Si vamos a la raíz de la actual crisis ambiental encontraremos un estado de desconexión. Parecemos estar alarmantemente desconectados de una verdadera conciencia de los efectos que nuestra cultura materialista tiene sobre el ecosistema que nos sostiene.

Su punto, además de valido, es irrefutable.

Si observamos nuestras actividades cotidianas nos daremos cuenta de cómo, a cambio de un poco de comodidad, algunos de los hábitos que tenemos son completamente antinatura. Ir al supermercado, por ejemplo, a comprar alimentos que se cosecharon a miles de kilómetros, en otros países, que fueron genéticamente manipulados para verse de cierta manera o para combatir a ciertas plagas (y luego se cubrieron con cera para que se vieran más atractivos), es algo que hace 200 años hubiera sido considerado una locura.

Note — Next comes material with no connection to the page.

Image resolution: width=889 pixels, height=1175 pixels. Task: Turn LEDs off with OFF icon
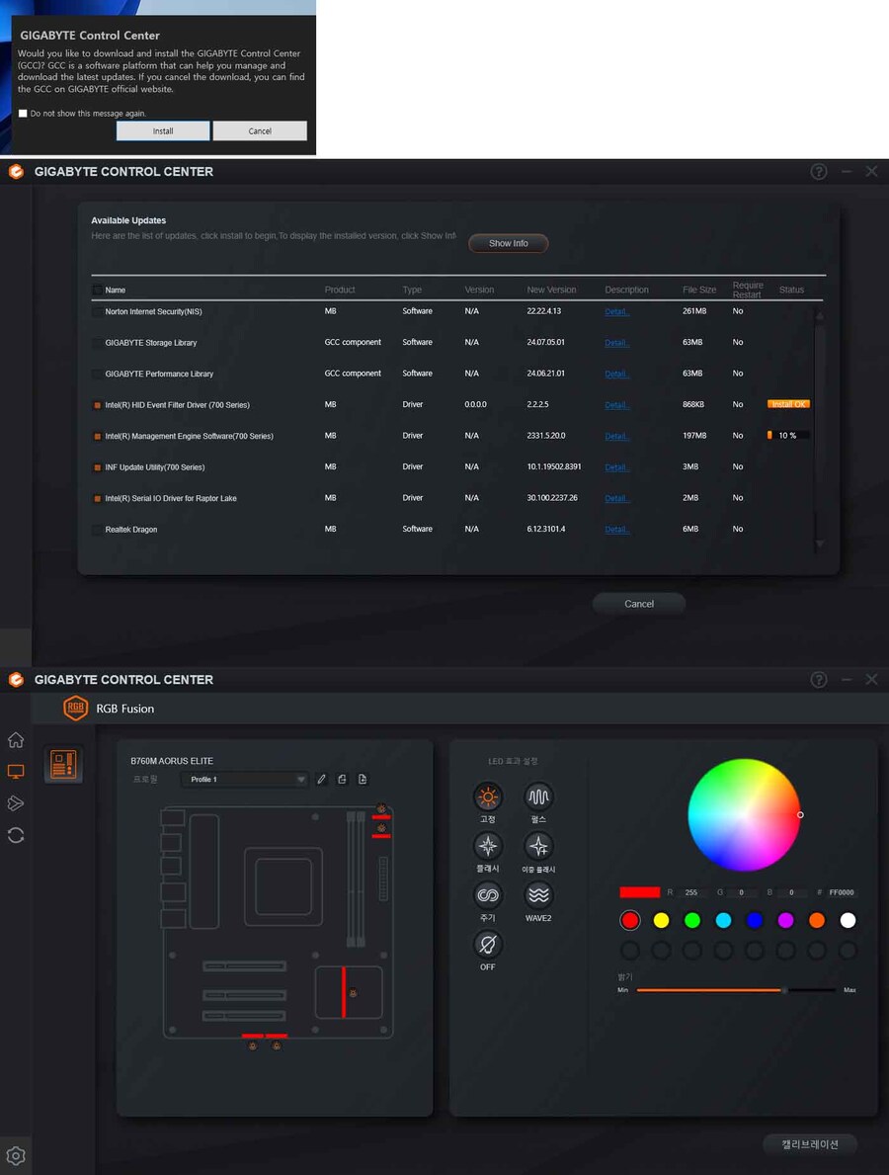pyautogui.click(x=488, y=944)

Aunque pensamos que cosechar nuestros propios alimentos es la mejor manera de ayudar al medioambiente (y por lo tanto a nosotros mismos), por el momento no es una posibilidad para todos. Entonces, ¿qué podemos hacer?

Según Vaughan-Lee, la única manera de asegurar nuestra supervivencia y la de la biodiversidad del planeta es enfocarnos en crear y apoyar un modelo económico sustentable:

tenemos que explorar maneras de crear negocios que puedan servir a la humanidad en un sentido profundo, en vez de crear una pobreza espiritual y un baldío ecológico (debemos estar más conscientes de la comida que comemos, la ropa que usamos, la energía que utilizamos; no son sólo comodidades que están ahí para ser consumidas, sino parte de la tela viviente de un planeta sagrado). Sólo así podemos establecer una verdadera relación con nuestro medioambiente.

Aunque para muchos sea difícil entender la idea de que somos parte de una Tierra sagrada, quizá sea más lógico relacionar esto con la esfera mental y física, en vez de la espiritual. Alejarnos un poco del ajetreo de nuestra vida diaria y pasar un rato en la naturaleza nos lleva a sentirnos mejor de manera casi inmediata. ¿Entonces, por qué no hacerlo diario? ¿Por qué no desafiar el orden establecido y unirnos a la revolución verde?